I started this way of life and then noticed… nothing. Nothing happened. I tried really hard and no weight was lost! I went without dessert some nights, I turned down seconds once a week, I thought about fruit guiltily when I snacked on some cookies. Why did it seem like I was putting so much effort into making the most minimal changes?

The answer, I believe, is gluttony. All those years doing whatever I wanted, and I had expected to turn around my will with some pious thoughts and vague resolutions. Those crazy desert ascetics knew better. They knew that once the will got going in a certain direction, trying to turn it was like trying to do a spin move with the Queen Mary.
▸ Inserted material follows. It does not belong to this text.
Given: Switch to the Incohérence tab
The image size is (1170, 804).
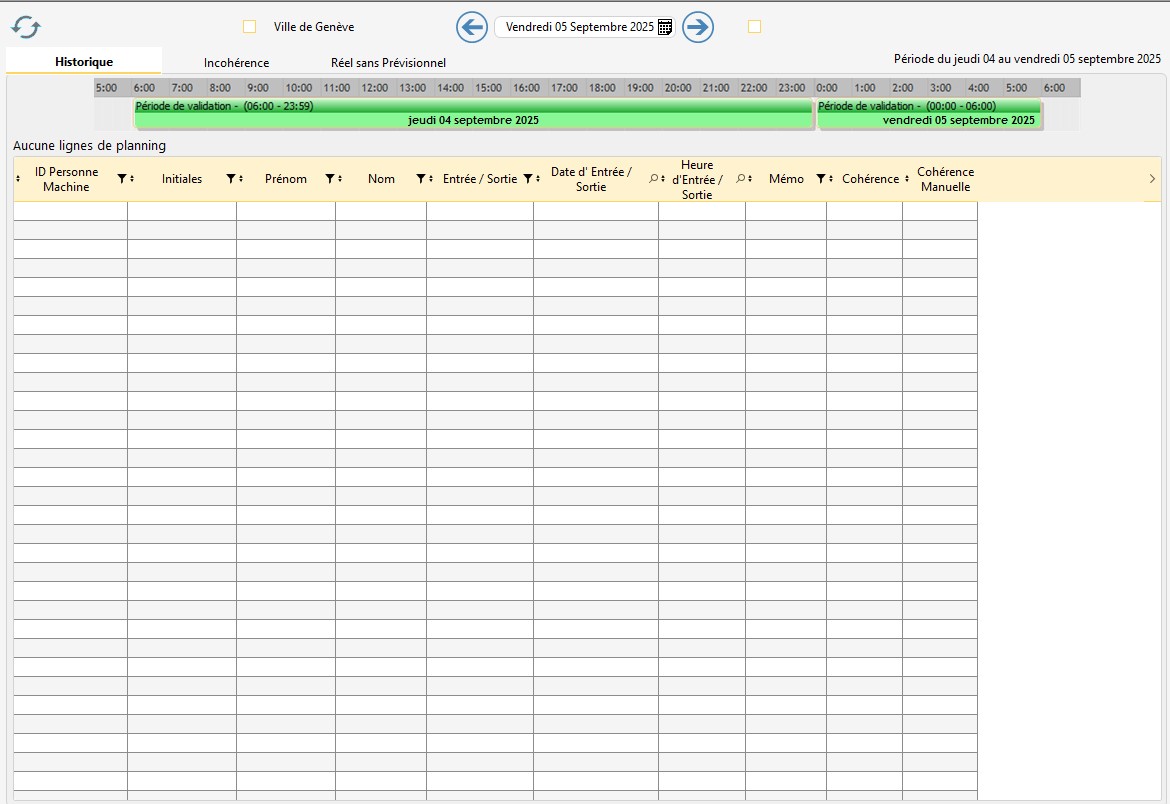Looking at the screenshot, I should pyautogui.click(x=236, y=63).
That brings us to lesson number one.

1) When you do something long enough, it becomes easier. That goes for good habits… and for bad.
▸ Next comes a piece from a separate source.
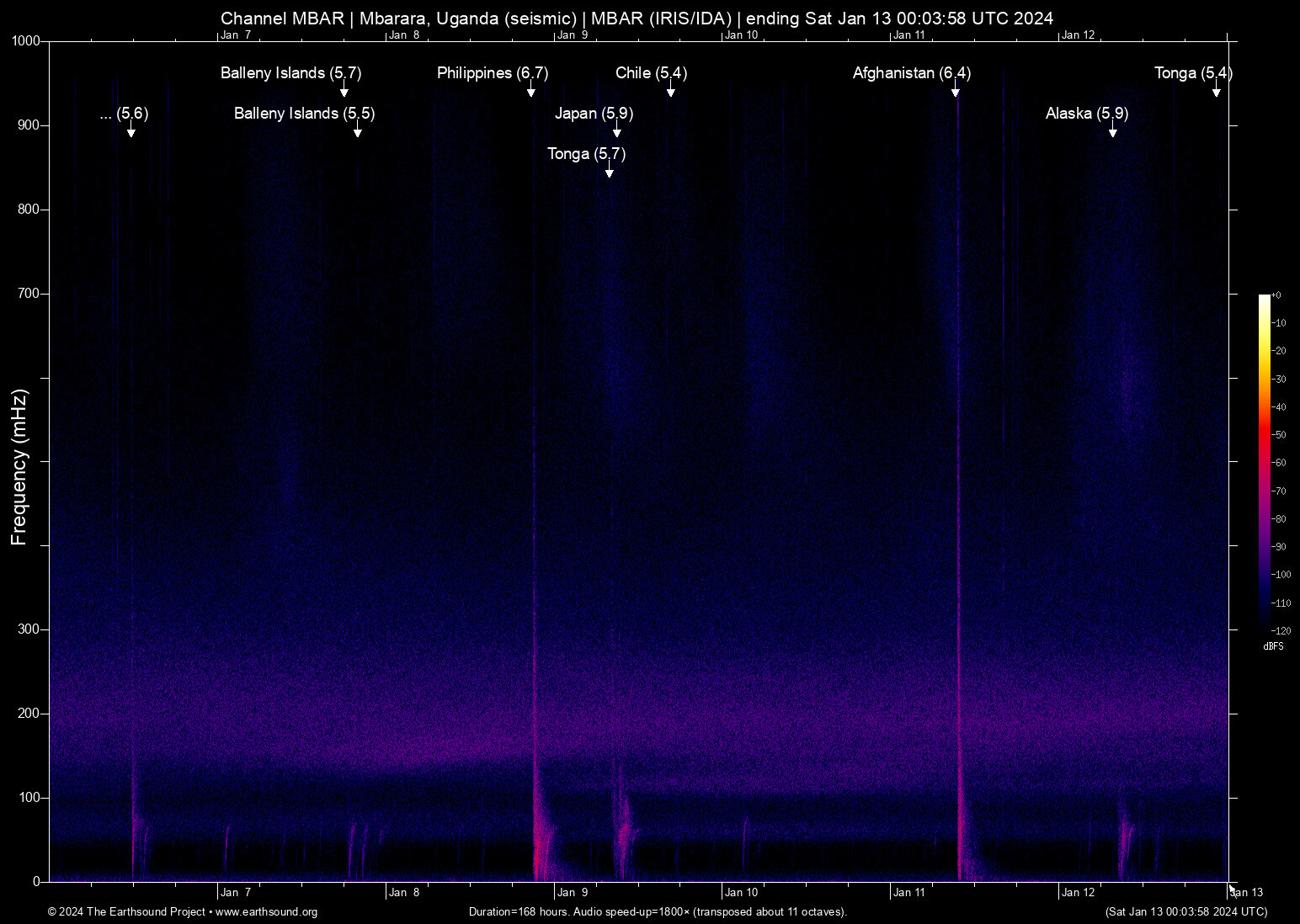Click the Frequency (mHz) axis label
Viewport: 1300px width, 924px height.
point(19,467)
While the early Christian ascetics may have at times gotten fixated on particular vices like gluttony, they were right about avoiding the enslavement of our wills. Our choices do matter: they make us into a certain type of person. My choices as a young man made me a certain type of person: the type of guy who can turn down mint chocolate chip ice cream twice a week and feel like he is training for the Olympics. I got into that gluttonous habit of eating whatever I want, and now it will require a similar consistency and persistence to retrain my character to “leave a little on the plate,” as it were. While it is easy to go overboard, the solution to gluttony was suggested by those desert monks all those years ago: try a little fasting.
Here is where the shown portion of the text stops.